Psychobehavioral and Psycholinguistic Theories
Psychobehavioral Theories: * Learned Behavior: The belief that stuttering is acquired rather than constitutionally based. It is a habit reinforced by environmental consequences. * Conditioning: * Classical Conditioning: Making the same response to a stimulus over and over (e.g., responding to a phone ring). * Operant Conditioning: Changing behavior based on what happens after it occurs (positive/negative reinforcement). Stuttering might be reinforced if a child is coddled or given candy after stuttering. * Diagnosogenic Theory (Wendell Johnson): The diagnosis causes the disorder. By labeling a child's normal disfluencies as "stuttering," parents and clinicians create the problem. Johnson believed parents of children who stutter were often perfectionists or over-anxious.

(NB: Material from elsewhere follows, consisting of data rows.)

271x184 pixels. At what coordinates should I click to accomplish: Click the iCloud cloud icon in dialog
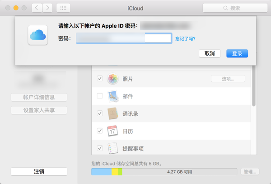37,34
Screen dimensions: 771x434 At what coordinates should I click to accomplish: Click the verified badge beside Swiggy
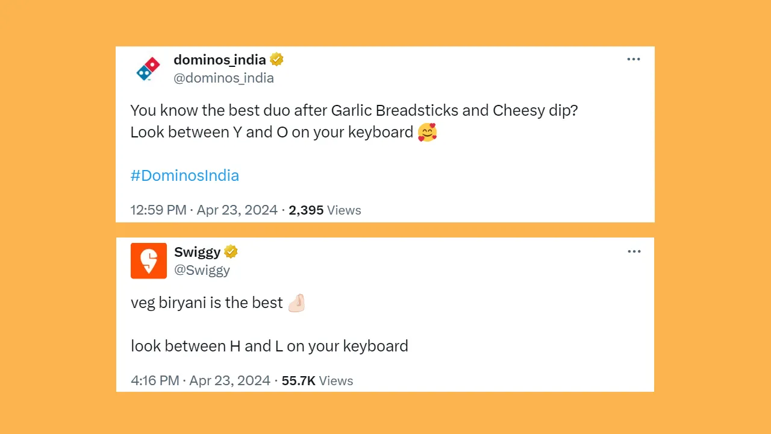[x=231, y=251]

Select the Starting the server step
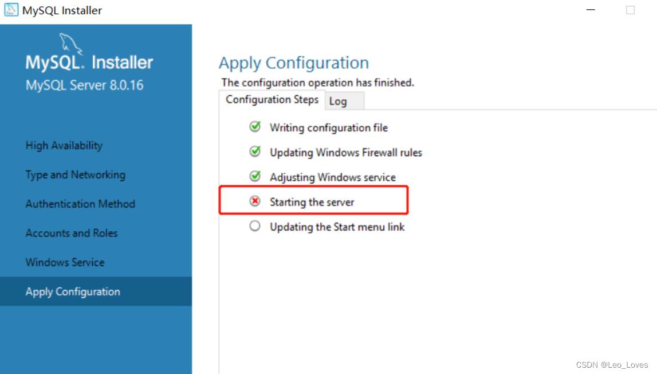tap(312, 201)
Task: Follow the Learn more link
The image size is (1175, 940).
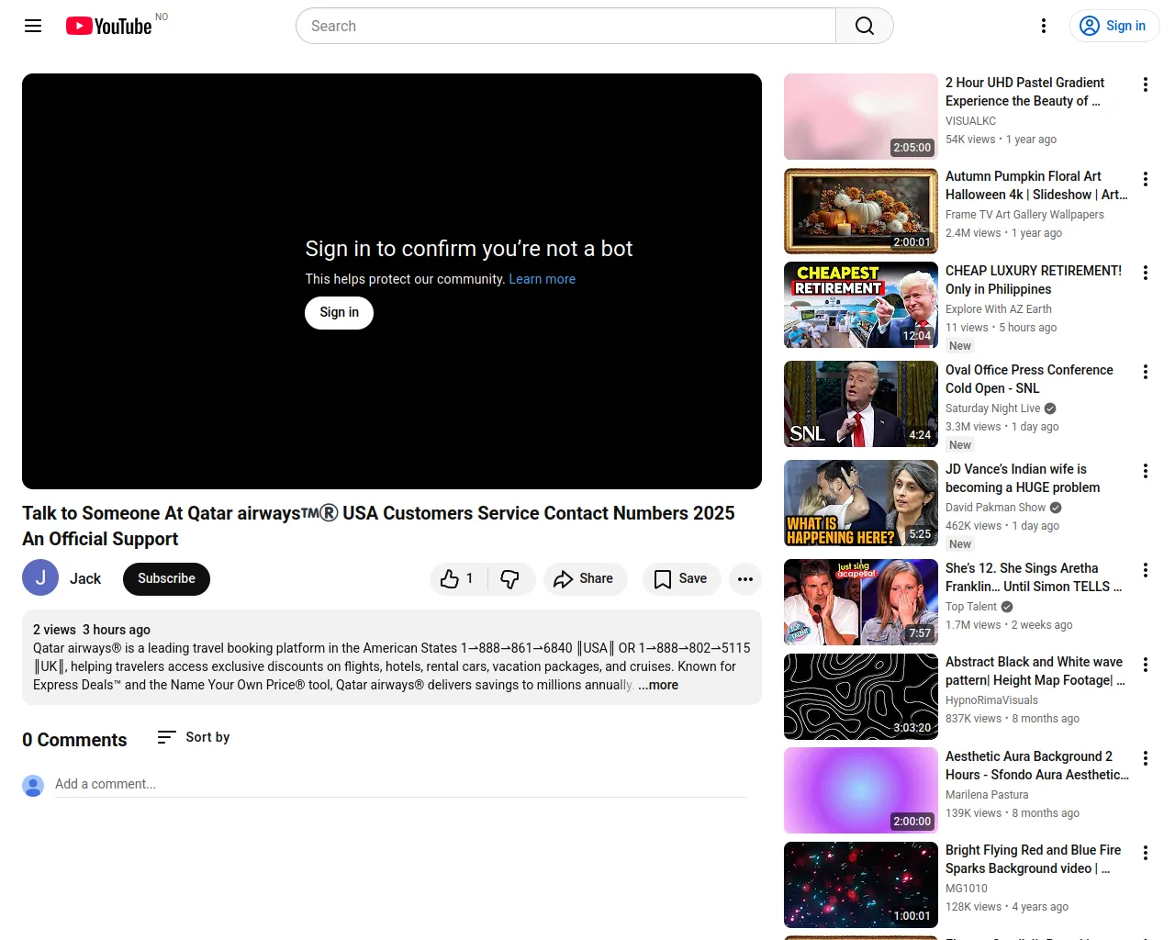Action: pyautogui.click(x=542, y=279)
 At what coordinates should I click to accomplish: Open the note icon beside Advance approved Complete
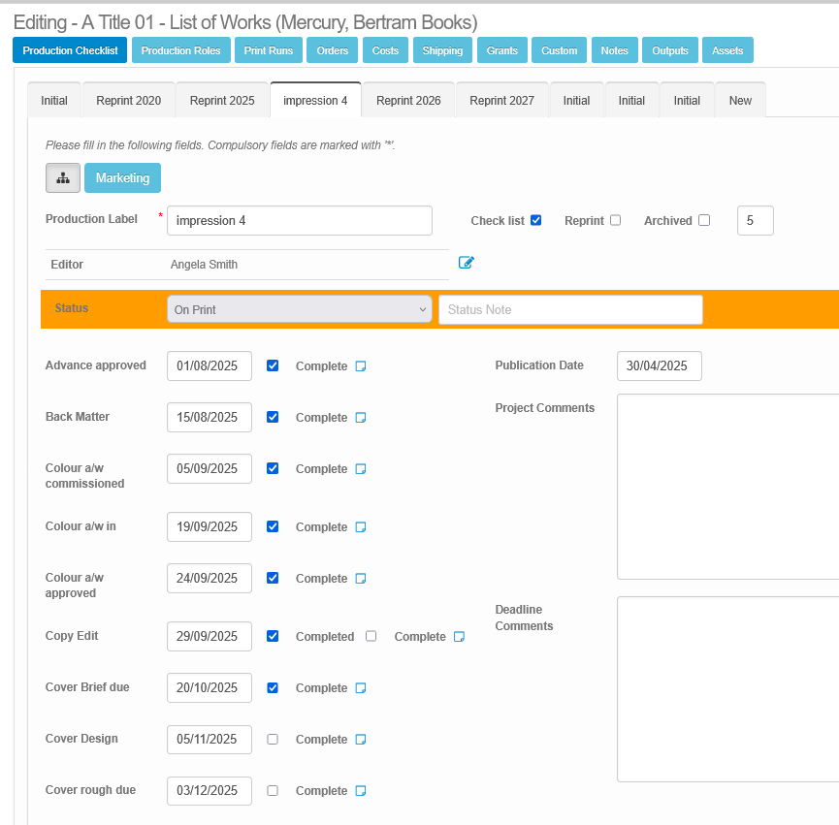360,365

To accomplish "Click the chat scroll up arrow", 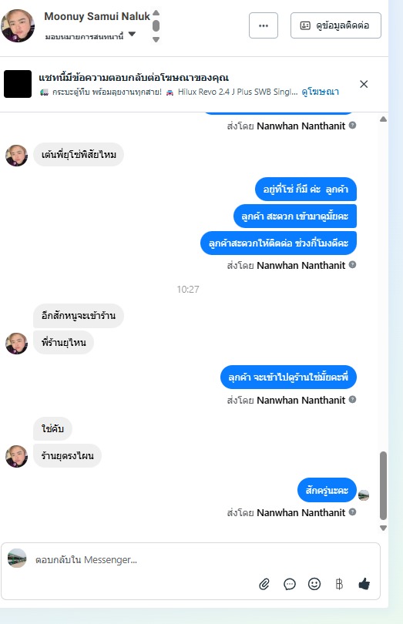I will 383,119.
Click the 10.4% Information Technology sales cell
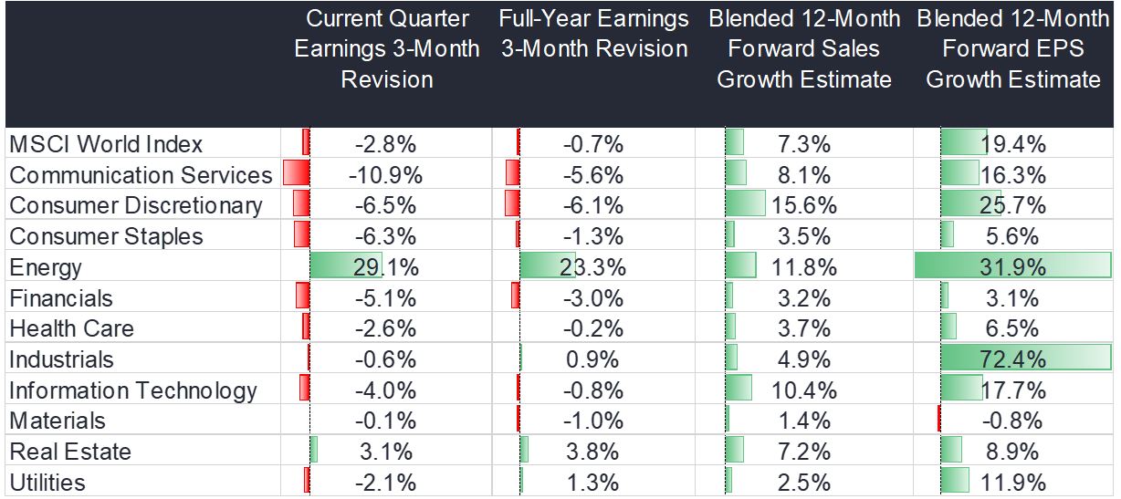Screen dimensions: 1121x499 pyautogui.click(x=803, y=390)
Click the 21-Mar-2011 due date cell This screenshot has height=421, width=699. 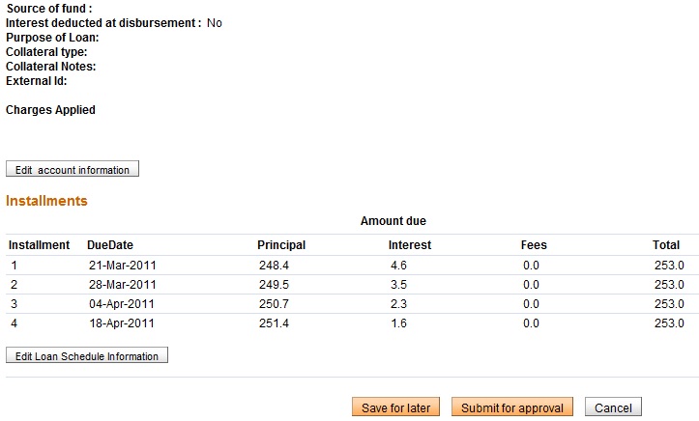coord(122,265)
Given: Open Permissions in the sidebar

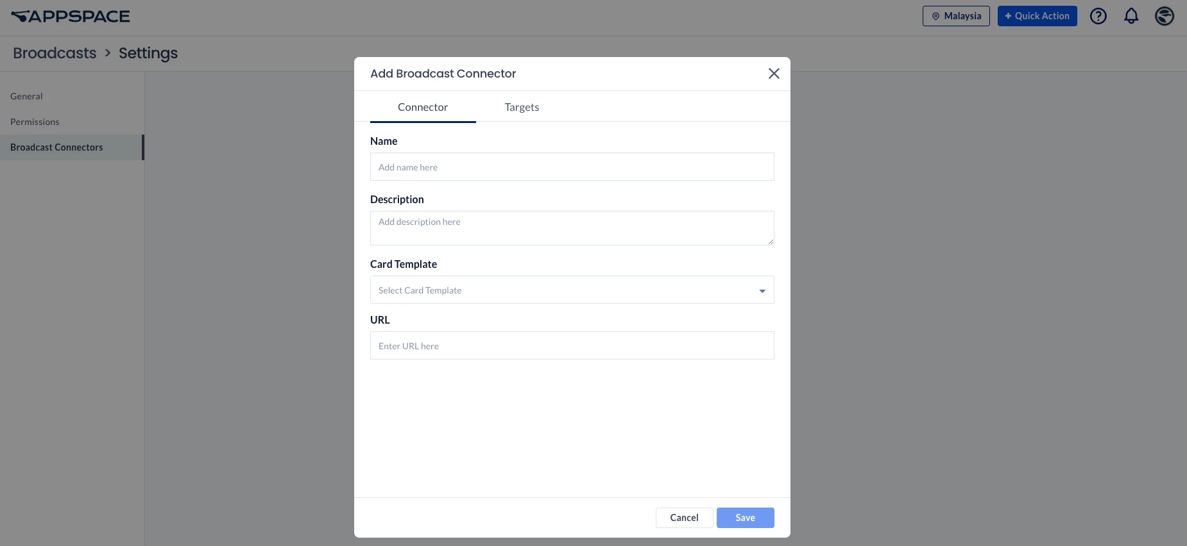Looking at the screenshot, I should pyautogui.click(x=35, y=122).
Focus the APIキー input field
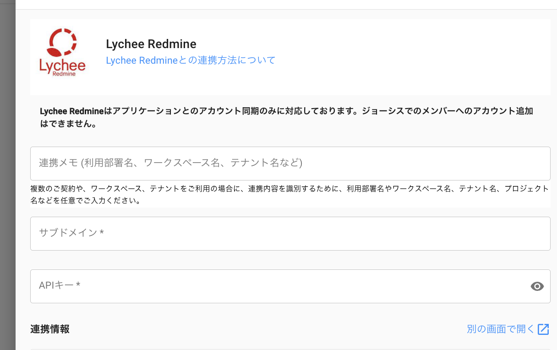The image size is (557, 350). 275,286
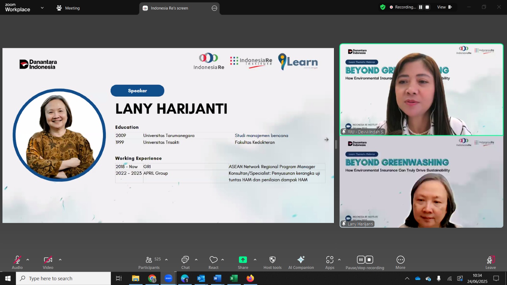Select the Lany Harijanti video tile
The width and height of the screenshot is (507, 285).
click(x=421, y=182)
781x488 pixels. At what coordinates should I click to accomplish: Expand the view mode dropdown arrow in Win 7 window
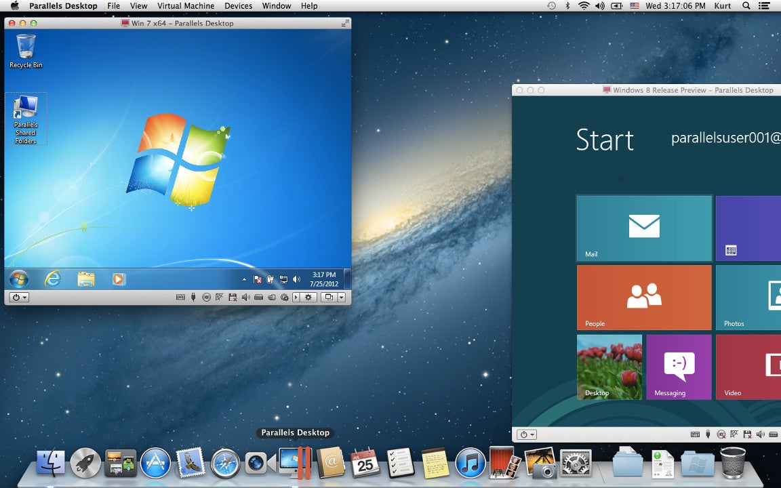click(342, 297)
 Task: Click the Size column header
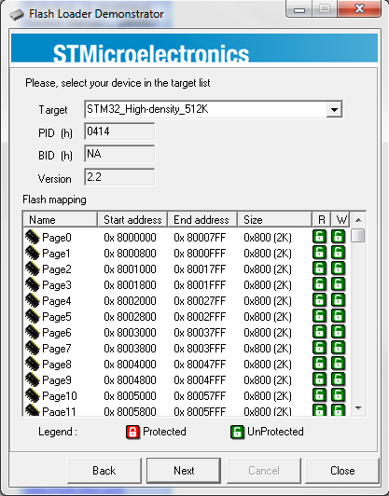point(274,219)
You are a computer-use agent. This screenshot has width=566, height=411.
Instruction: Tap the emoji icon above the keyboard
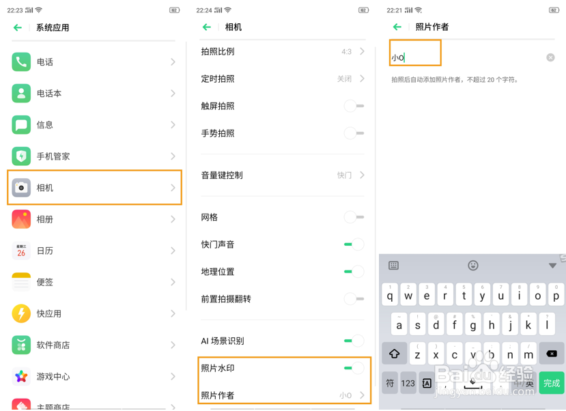point(472,266)
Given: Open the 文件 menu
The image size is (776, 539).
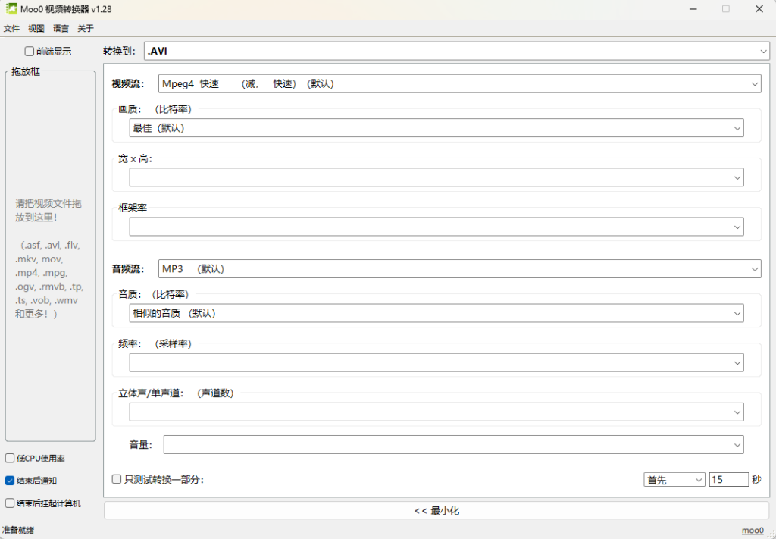Looking at the screenshot, I should 11,29.
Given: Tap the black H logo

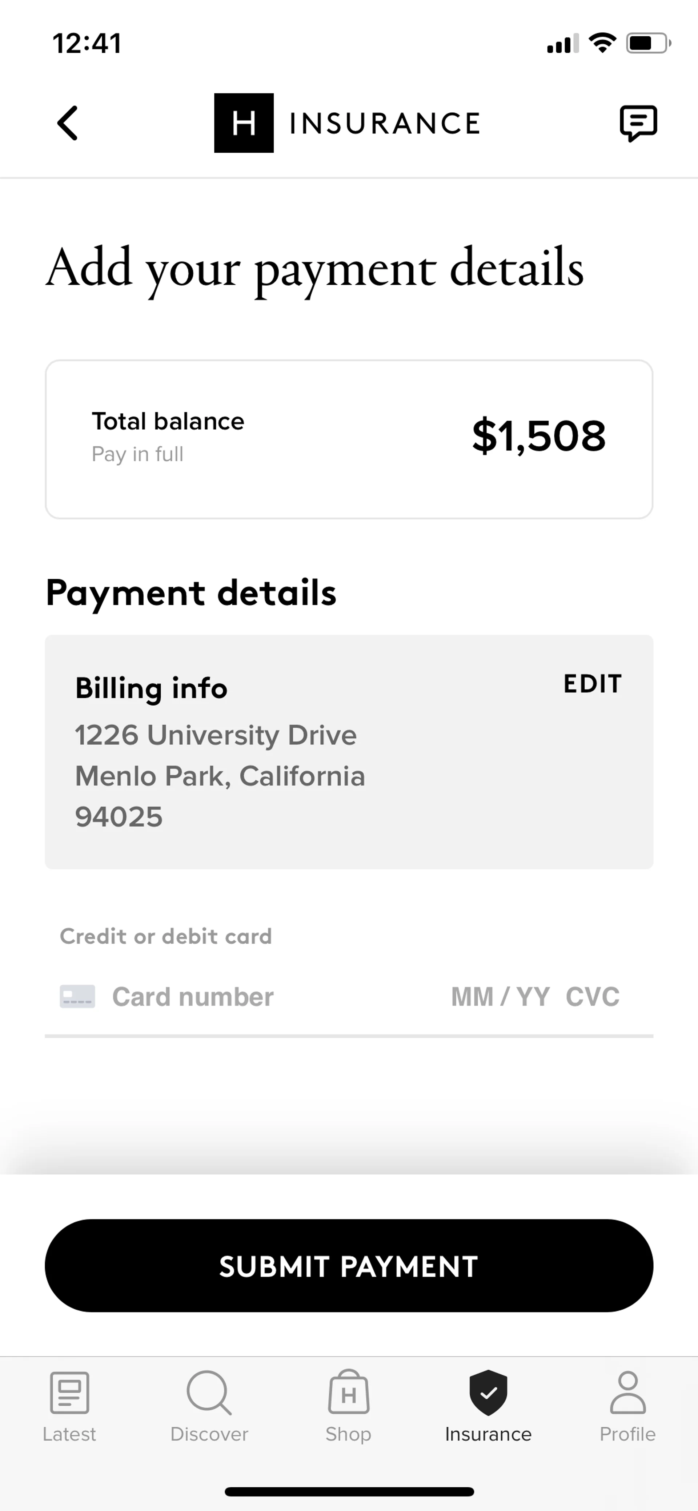Looking at the screenshot, I should [243, 123].
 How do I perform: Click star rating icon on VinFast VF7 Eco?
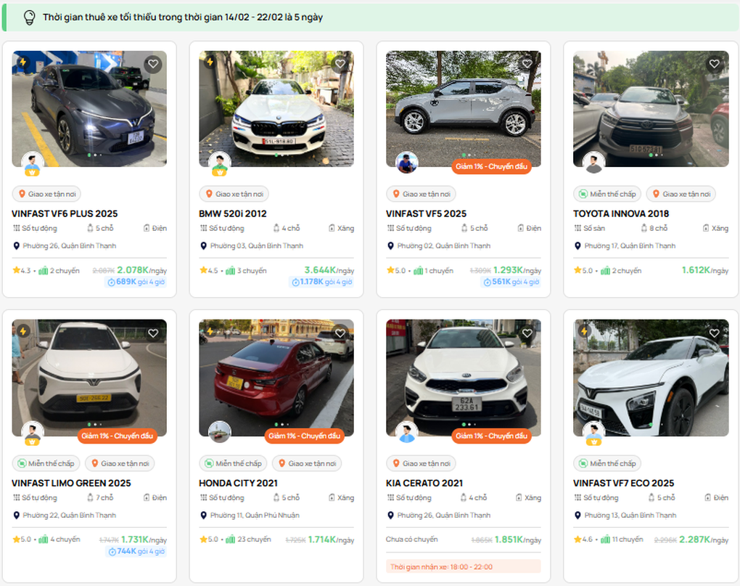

Psycholinguistic Theories: * Speech Production Deficit: Stuttering is explained as a breakdown in the cognitive systems underlying speech production (the retrieval and assembly of language). * Encoding vs. Decoding: It asserts that stuttering is a disorder of phonological encoding. The brain knows what to say, but the millisecond-level process of putting the elements together fails. * Sub-hypotheses: Includes the Covert Repair Hypothesis and Fault Line Hypothesis. * Weaknesses: It doesn't explain the cause (etiology) if the person has no other phonological processing issues. It focuses on disfluent speech rather than the overall phenomenon of stuttering.